Last year is not a good year to remember for developers. Having only sold 4,351 residences in 2008, it signified the least figure within 10 years – plunging beyond the recent depression of 5,520 and 5,156 units in 1998 and 2003, respectively.
The 2008 sales of 8,200 houses were also notably lower than the yearly 10-year average from 1998 to 2007.
Developer sales ended weakly in the final month of 2008, recording just 131 dealings – at least five per day. However, in December, the quantity of licenced projects for sale increased to 8,350 houses, up from 6,512 houses in November.
There were just 157 new units launched last December, the least figure since the developer data became available during the middle of 2007. Li Hiaw Ho, the executive director of CBRE Research, said, “It shows that developers kept their launch activity to a minimum as they monitored the market.” Nevertheless, not all the developers were holding back.
Macly Capital managed to sell 43 units of the Newton Edge, comprising 104 units located on Makeway Avenue at an average price of $1,200 per square foot. Mr. Li stated the project’s strength lay in the inexpensive amount of $500,000 to $900,000 for all units because of their minor sizes that vary from 440 square feet to 915 square feet.
Pricing is probably a factor. A previous report from UBS said that Newton Edge had a price way under that of VIVA located at Suffolk Walk, where 15 houses were vended in the third quarter of 2008 for almost $1,550 per square foot.
The Ritz-Carlton Residences of Hayden Properties also accumulated good sales at discounted prices. There were eight units sold at an average price of $3,086 per square foot.
David Neubronner, sales and marketing director of Hayden Properties, stated that the purchasers are comprised of project directors and shareholders, with a single third-party transaction only. “The purchase prices by the related parties are preferential rates, and the purchase price paid by the third party reflects current market pricing,” he said.
He also explained that the house, which the third party bought, was situated on a lower level and had a price of $3,700 per square foot, a low of 8 percent from the preliminary launch value of $4,000 per square foot.
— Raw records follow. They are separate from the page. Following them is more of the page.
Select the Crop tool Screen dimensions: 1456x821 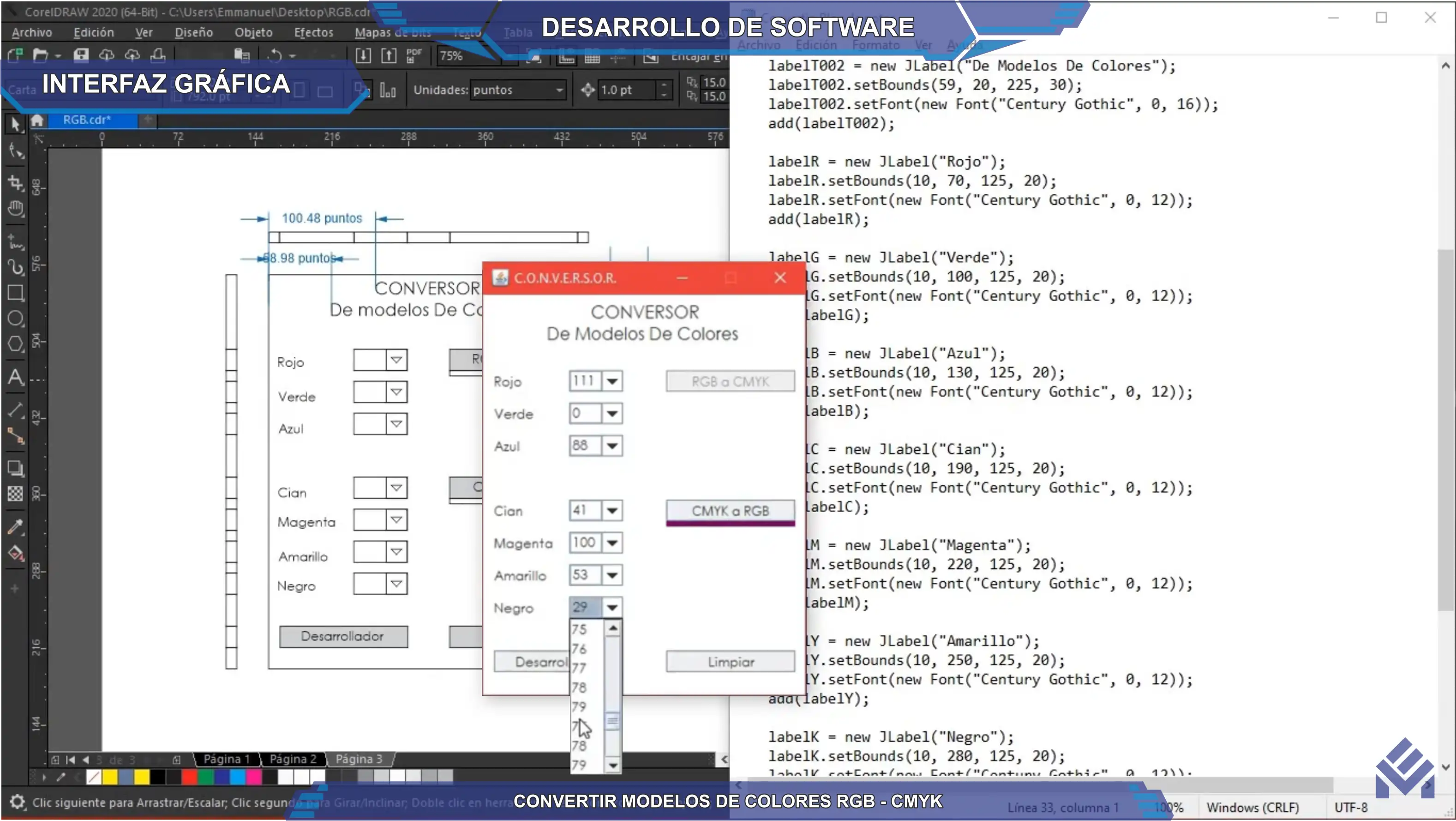pos(15,182)
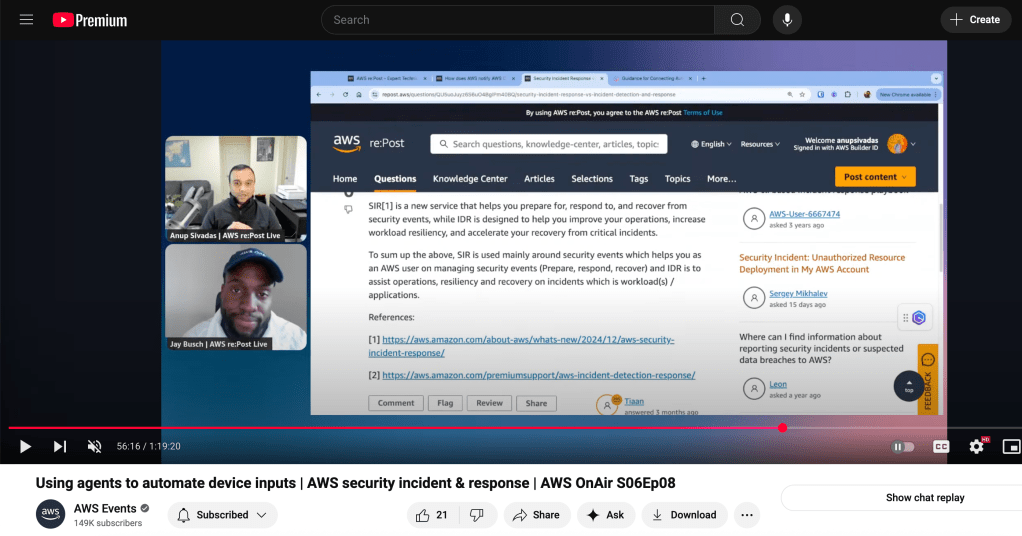Expand the Subscribed notification dropdown
1022x536 pixels.
tap(222, 515)
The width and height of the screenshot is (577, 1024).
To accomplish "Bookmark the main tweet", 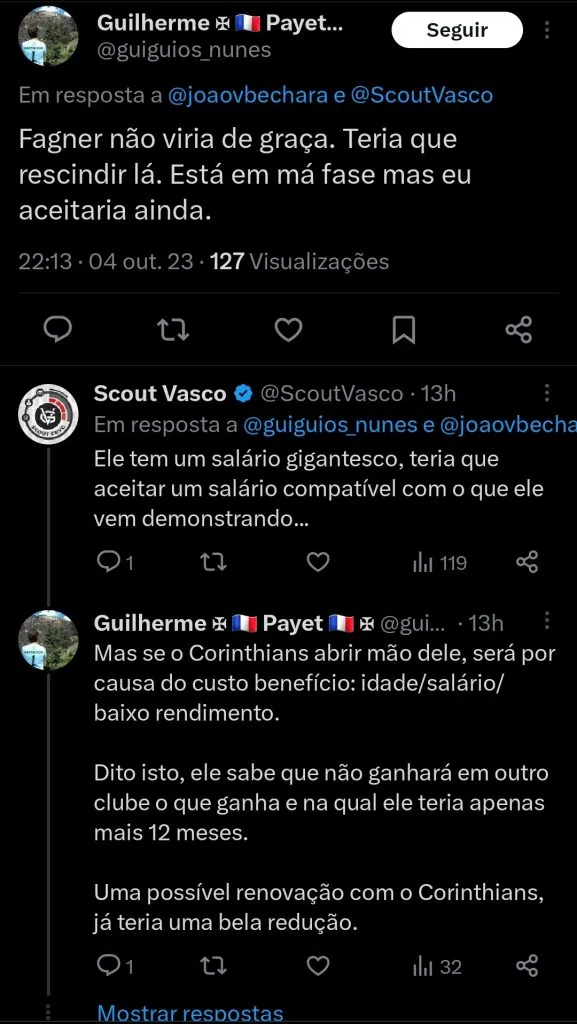I will (402, 328).
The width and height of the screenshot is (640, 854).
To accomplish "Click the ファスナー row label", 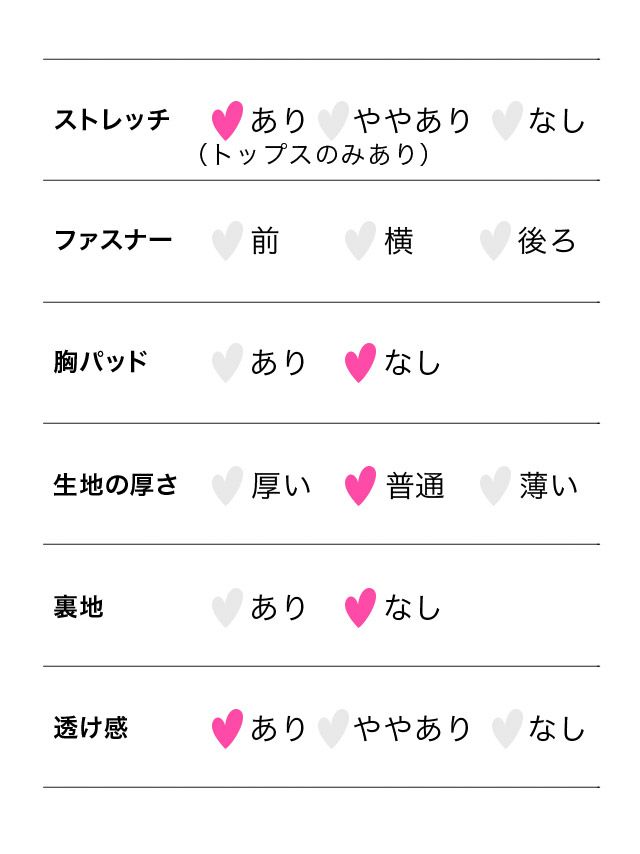I will (112, 241).
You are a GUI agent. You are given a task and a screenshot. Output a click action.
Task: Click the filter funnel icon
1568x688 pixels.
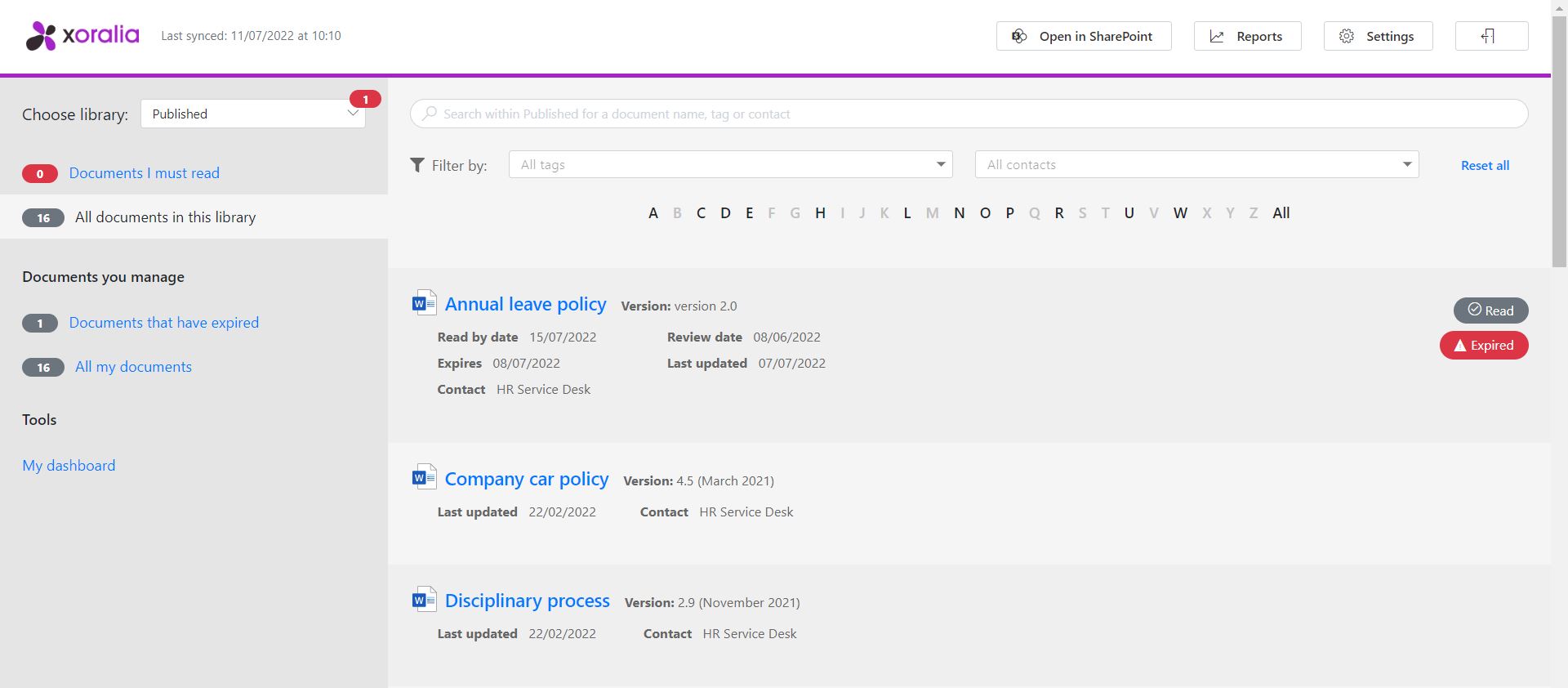(x=417, y=165)
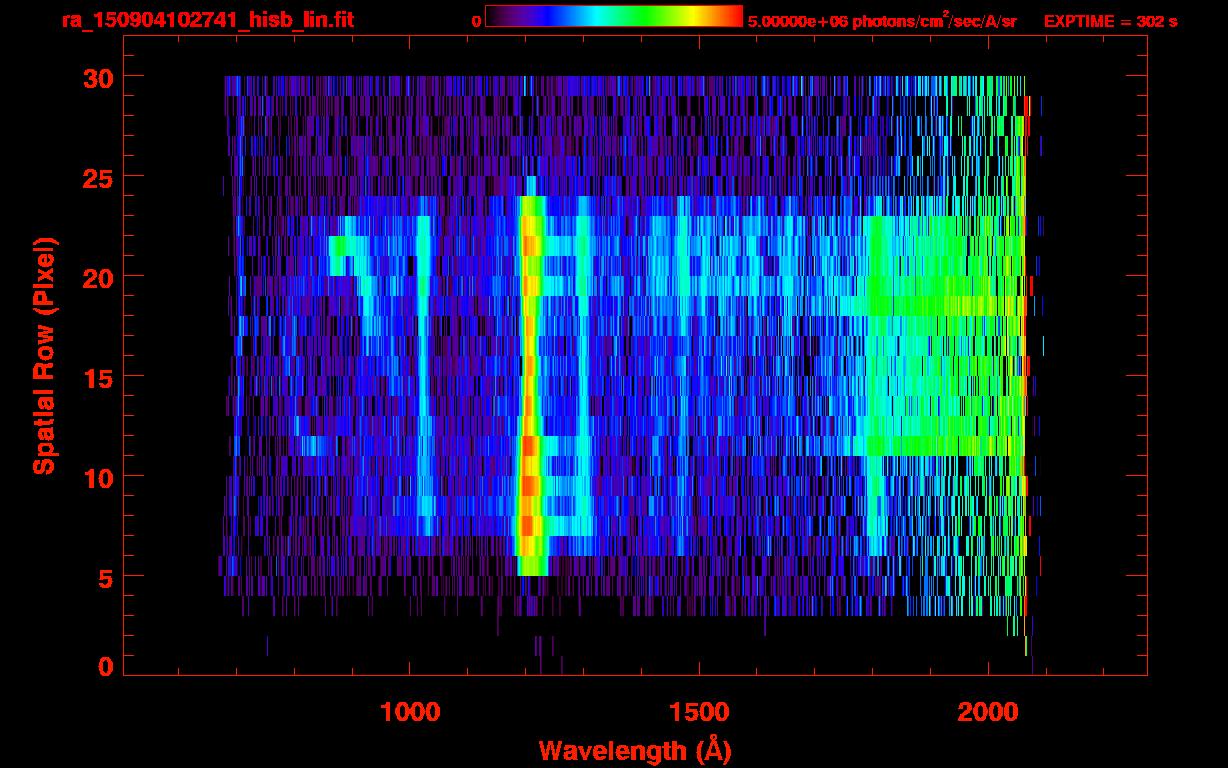
Task: Click the colorbar minimum value 0 label
Action: 476,21
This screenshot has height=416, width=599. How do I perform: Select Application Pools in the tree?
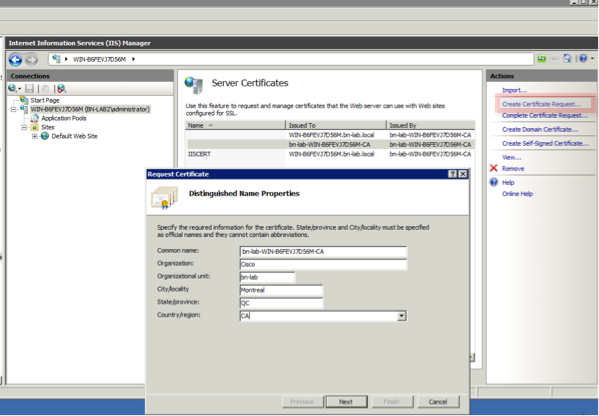pyautogui.click(x=64, y=118)

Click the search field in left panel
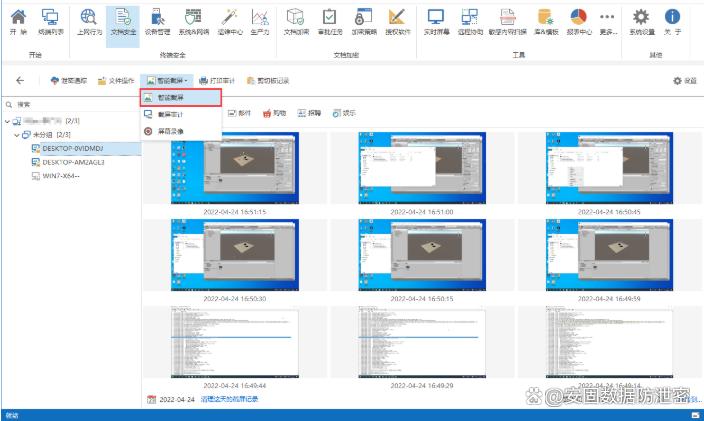[x=70, y=104]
Tay Huey Ying, research and advisory director for Colliers International, stated that the Rest of Central Region‘s mid-tier projects dominated launches last December, revealing 72 percent of the units released during the month. ”This, following the domination of high-end projects in recent months, could be an indication of the weakening holding power among small and mid-tier developers,” she added.
Rest of Central Region projects that were sold during the month took in 10 units located at Nova 88 at an average price of $988 per square foot and nine units from The Aristo @ Amber at an average price of $1,002 per square foot.
”This decline in demand has led to the contraction in the islandwide URA Property Price Index (PPI) of some 5.6 per cent as the market attempts to generate more activity through price reductions,” Chua Yang Liang, the head of research and local director of Jones Lang LaSalle, stated. ”Historically, take-up has been leading the PPI. On the back of this contraction in take-up in Q4’08, we can expect the PPI to contract further, possibly by another 5-7 per cent in Q1’09.”
Nonetheless, some developers are still continuing to arrange developments for release.
UOL will be launching a 646-unit project located at Simei Street 4, advertised as a luxurious condominium for developers in the first half of year 2009.
In addition, Frasers Centrepoint also prepares to launch a project on Boon Lay Way. The spokesperson said, “Caspian, our 712-unit development on Boon Lay Way, is launch-ready. At this point, we are still finalising several details, with regard to the actual launch period, pricing, etc. and will announce them once we are ready.”
The Far East Organisation is also getting ready to commence a project in Choa Chu Kang before the year ends.
Particularly, all these projects will take place in the Outside Central Region, where prices of properties are not predicted to go down as notably as in the high-end and mid-tier segments.